Task item A → In the piece on holiday stress and noise, rewrite the paragraph that begins "Be gentle to those around you" as a short list that keeps its main points.
Task item B →
Decide whether each statement agrees with the piece on holiday stress and noise. Answer yes or no, and quote the words from the piece that settle it.
(i) Spending Christmas alone can be peaceful and fun.
(ii) Money is one of the most important things in life.
(iii) The dogs in the park are quiet.
Task item C → Write a continuation of the piece on holiday stress and noise, starting after its final sentence.

Selected extract →
So, if your family is one of those dreadful toxic experiences, give yourself permission to avoid them. Christmas alone can be a joyous, peaceful, fun experience. If you work at making it that way. And many people who have families will envy you the opportunity to be peaceful.

Also bear in mind that whilst you may enjoy the hurly burly of your family interactions not every member of your family will necessarily agree with you. It may seem like gentle teasing from where you are, but the person being teased may find it to be far more challenging and unpleasant than that.

Be gentle to those around you when you know they are under pressure. They may lash out, but it probably has nothing to do with you. Lots happens in other peoples lives that we will never know about, these things are often in their minds when they are unhappy or under pressure.

Christmas and the new year put us under huge pressure, we need the people who care about us to be just a bit more understanding of our difficulties.

I Just Need Some Peace

The noise, the damn noise, there is no let up, there is no peace. A siren from a police car, ambulance, fire engine. The beeping from a lorry reversing. The car alarm, the house alarm… Noise on noise on noise…

The hoover reverberating through the wall from next door, someone shouting at their kids, the constant stream of traffic noise, the bin men, the delivery people banging on the door. Noise, so much noise.

In the garden nothing changes, the helicopter over head, the airplanes heading to places quieter than this, the party music out the back. The fireworks. Too much noise.

And in the park the children shouting, screaming, crying. The parents even louder still. Dogs barking, yipping. And there is no peace.

And I’m worn thin with the constant abrasion. I just need some peace.

Notes from the past…

15/10/11

I’m finally so fed up with this country and culture that I can’t keep quiet any longer. People are important. Self-respect, integrity, love, generosity, sympathy, empathy, respect, manners, the simple beauty of nature, they are all important. Money is only a tool that we adopted when barter became too complicated – can we please remember that!

Rant 1 over… more to follow.

16/10/11

Rant 2

We have media that oversimplify, stereotype & trivialize. They demonise the poor & powerless, at the same time deifying “celebrities” (who they have created in the first place). The criteria used to decide what is newsworthy is not just biased, it is warped, increasing feelings of powerlessness, fear & alienation in the naïve, uneducated (wait til that rant appears), & unwary.

Supplied records →

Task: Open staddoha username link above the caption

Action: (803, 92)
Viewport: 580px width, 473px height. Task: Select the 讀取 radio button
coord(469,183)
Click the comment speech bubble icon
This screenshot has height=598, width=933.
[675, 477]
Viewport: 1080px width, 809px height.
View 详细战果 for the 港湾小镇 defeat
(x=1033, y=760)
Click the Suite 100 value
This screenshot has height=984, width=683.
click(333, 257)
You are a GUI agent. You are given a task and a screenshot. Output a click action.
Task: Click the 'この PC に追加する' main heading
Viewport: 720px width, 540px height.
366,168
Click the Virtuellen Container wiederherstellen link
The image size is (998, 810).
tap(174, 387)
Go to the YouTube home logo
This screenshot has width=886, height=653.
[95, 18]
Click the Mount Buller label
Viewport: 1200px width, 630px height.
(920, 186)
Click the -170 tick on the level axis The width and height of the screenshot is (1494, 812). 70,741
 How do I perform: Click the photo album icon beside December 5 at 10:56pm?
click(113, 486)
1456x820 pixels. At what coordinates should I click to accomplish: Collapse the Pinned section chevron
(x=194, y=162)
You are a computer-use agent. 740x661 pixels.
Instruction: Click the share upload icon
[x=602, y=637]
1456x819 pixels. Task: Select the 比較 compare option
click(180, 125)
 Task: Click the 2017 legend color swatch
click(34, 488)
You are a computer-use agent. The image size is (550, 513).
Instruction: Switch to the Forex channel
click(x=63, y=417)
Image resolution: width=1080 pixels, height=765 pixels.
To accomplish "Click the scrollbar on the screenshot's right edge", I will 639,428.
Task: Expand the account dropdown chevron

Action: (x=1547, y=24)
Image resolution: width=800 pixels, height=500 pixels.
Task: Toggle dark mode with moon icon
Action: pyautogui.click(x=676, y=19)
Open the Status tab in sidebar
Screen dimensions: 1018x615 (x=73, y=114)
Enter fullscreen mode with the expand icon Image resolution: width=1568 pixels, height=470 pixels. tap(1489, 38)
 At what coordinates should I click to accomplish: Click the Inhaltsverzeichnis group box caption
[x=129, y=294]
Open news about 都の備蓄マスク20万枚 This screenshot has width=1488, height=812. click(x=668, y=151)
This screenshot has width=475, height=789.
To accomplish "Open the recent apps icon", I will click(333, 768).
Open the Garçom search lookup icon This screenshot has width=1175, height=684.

Answer area A →
- Be gentle with people you know are under pressure.
- They may lash out, but it probably has nothing to do with you.
- Much happens in other people's lives that we never learn about.
- Those things are often on their minds when they are unhappy or under pressure.

Answer area B →
(i) Yes: "Christmas alone can be a joyous, peaceful, fun experience."
(ii) No: "Money is only a tool that we adopted when barter became too complicated"
(iii) No: "Dogs barking, yipping."

Answer area C →
The entertainment media predominantly concentrate on themes of deceit & mistrust to the point that dishonesty seems normal. To want or expect honesty & decent considerate behaviour is viewed as, at best, idealistic &, at worst, naively stupid.

“Soaps” are the worst offenders in all ways. Stereotyping characters in the most negative ways possible. Trivializing & poking fun at those who most need sympathy & understanding. They also underline their own myth that every happy experience will inevitably lead to tragedy. All in the guise (for many watchers) of reflecting real life.

Much of the media treat all their followers as if they are stupid or naïve. They offer little in the way of mental stimulation but much titillation, then wonder why fewer & fewer people engage with them. In attempting to always grab the biggest market share they have forgotten we are all individuals. We will swallow their nonsense for a while, then, inevitably, one way or another it makes us sick.

Life itself, as well as being mundane & tragic, is richer, funnier, more rewarding & unexpected than anything the mainstream can imagine.

12/11/11

I saw a comment yesterday where the person said that facebook wasn’t the place for politics. As this person isn’t one of my friends (and from what I saw of his profile, never will be) I didn’t challenge it. Personally I think this person doesn’t understand what politics is.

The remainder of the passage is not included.